The slaughter in Darfur is the work of an Arab League member, Sudan. Egypt, the largest and most powerful Arab nation, is just down the Nile. Why didn’t the Egyptian army march to Khartoum, a la Kitchener, throw that miserable regime out, and stop the genocide?
Why doesn’t Egypt, whose 450,000-man army has gotten billions from us, roll into Tobruk and Benghazi and protect those Arabs from being killed by fellow Arabs? Why is this America’s responsibility?”
Why is protecting the entire democratic world, solving every humanitarian crisis, and righting every wrong of this world, America’s responsibility? Why doesn’t the 450,000-man Egyptian military, armed with M1 Abrams tanks and co-financed by the DOS, march into Khartoum like Kitchener, throw the Sudanese regime out, and end the Darfur genocide?
America is not legally nor morally obliged to right every wrong of this world.
In an earlier Buchanan article, similar hard questions were asked:
“What caused Obama’s about-face from the Pentagon position that imposing a no-fly zone on Libya was an unwise act of war?
According to The New York Times, National Security Council aide Samantha Power, U.N. envoy Susan Rice and Hillary Clinton flipped him.

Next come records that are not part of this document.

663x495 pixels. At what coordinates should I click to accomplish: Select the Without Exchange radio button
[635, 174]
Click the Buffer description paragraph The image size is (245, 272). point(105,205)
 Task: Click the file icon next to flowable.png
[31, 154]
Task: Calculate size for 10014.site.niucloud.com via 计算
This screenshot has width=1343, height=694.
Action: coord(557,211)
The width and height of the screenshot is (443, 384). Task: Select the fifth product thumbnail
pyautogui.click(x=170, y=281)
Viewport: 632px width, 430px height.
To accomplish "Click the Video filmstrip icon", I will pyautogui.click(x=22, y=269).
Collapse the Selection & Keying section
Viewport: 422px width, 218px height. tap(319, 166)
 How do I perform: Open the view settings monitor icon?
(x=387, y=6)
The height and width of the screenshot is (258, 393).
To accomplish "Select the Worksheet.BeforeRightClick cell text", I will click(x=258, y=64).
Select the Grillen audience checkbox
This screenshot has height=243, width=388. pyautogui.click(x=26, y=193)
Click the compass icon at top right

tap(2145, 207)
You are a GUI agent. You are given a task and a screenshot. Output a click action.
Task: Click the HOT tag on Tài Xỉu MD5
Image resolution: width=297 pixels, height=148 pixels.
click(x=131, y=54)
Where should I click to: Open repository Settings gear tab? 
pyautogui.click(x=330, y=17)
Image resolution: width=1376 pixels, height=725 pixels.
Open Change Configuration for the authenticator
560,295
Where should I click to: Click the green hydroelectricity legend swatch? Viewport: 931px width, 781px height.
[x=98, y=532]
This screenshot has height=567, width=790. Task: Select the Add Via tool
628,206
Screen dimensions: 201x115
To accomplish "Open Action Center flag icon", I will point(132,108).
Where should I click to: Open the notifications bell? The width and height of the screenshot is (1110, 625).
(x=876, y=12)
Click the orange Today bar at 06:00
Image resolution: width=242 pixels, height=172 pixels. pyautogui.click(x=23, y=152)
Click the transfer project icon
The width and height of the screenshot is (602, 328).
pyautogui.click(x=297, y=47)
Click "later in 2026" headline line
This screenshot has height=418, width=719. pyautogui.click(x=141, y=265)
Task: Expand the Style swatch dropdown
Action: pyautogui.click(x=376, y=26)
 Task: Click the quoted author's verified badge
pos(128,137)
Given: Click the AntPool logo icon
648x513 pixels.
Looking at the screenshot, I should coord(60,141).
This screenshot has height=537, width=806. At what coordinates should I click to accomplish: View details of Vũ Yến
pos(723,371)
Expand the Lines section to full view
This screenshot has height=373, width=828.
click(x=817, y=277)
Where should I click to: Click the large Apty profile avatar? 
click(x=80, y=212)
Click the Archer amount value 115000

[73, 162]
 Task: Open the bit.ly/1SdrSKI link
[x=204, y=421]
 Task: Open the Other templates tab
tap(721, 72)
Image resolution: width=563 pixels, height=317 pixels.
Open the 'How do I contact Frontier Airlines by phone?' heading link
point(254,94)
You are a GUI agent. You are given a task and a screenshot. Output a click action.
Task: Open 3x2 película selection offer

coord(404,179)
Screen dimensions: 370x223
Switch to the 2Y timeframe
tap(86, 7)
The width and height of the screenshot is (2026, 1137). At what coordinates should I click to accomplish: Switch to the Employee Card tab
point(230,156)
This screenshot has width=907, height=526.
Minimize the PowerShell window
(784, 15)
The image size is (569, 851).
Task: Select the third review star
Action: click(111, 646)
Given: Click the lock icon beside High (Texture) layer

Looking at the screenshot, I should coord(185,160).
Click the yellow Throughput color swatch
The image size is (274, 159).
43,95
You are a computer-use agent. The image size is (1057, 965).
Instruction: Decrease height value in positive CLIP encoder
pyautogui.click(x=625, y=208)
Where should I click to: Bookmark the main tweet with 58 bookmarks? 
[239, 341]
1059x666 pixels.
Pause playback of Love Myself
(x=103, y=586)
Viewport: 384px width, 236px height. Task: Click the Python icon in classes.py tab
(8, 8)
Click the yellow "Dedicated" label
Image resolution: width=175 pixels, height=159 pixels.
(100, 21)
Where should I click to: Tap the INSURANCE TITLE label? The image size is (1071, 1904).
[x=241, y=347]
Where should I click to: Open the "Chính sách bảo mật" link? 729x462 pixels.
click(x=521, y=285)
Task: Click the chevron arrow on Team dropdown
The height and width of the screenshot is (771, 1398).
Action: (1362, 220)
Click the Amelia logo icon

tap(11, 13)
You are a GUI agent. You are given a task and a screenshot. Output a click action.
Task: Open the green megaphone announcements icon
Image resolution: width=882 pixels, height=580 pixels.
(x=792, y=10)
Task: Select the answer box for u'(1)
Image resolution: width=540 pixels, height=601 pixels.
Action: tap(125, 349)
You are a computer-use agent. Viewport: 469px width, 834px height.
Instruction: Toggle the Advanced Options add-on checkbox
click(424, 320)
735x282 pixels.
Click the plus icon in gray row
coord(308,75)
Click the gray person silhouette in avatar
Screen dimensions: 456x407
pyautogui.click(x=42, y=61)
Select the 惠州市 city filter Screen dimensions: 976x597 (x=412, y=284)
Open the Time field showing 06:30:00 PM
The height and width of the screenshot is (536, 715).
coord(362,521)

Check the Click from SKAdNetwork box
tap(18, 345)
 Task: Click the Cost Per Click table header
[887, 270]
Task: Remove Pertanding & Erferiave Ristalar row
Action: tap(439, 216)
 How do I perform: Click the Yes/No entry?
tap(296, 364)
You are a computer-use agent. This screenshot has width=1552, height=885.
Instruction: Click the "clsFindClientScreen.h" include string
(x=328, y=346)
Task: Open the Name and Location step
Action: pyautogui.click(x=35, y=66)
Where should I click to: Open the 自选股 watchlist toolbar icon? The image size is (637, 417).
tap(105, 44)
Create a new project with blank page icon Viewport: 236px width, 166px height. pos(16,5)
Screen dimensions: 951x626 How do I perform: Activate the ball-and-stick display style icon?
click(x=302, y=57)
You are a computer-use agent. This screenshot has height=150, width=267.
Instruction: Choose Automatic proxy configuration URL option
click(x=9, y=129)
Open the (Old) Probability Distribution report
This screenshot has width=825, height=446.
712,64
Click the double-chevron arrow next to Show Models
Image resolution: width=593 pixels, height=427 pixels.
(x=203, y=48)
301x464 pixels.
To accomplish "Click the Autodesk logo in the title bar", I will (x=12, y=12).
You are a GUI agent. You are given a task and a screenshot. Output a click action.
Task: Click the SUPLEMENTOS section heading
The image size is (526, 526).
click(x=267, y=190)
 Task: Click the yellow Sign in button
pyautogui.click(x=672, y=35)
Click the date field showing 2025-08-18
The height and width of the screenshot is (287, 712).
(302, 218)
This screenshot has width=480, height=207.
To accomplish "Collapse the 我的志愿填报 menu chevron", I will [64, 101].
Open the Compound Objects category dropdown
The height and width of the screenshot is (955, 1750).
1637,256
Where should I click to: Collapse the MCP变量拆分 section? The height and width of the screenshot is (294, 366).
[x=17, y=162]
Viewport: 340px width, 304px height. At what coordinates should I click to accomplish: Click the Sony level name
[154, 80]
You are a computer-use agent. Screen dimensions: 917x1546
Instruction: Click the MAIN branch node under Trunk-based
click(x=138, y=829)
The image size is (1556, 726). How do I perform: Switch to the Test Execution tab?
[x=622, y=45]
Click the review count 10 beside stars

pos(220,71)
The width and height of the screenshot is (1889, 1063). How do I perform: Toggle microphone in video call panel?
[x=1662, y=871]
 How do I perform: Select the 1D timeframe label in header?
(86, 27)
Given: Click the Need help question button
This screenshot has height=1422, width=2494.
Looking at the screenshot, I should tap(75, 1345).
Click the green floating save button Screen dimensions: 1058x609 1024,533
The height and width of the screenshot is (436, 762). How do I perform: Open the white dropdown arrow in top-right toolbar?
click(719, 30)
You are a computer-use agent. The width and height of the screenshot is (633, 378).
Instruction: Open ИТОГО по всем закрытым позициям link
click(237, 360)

The three sisters feel guilty about us not invading Rwanda when Hutu were butchering Tutsi.
They did not want to be seen as standing by when Gadhafi took Benghazi, which he would have done, ending the war in days, had we not intervened.
While Obama is no longer saying Gadhafi must go, Hillary insists that has to be the outcome. No question who wears the pants here.”
This intervention against Qaddafi is a mistake on Obama’s part. He’s fighting an anti-Al-Qaeda dictator with whom the West has been doing profitable business for years, and thus aiding al-Qaeda and other anti-American organizations. This is a mistake which should be ended immediately. And no more wars should be waged without a Declaration of War.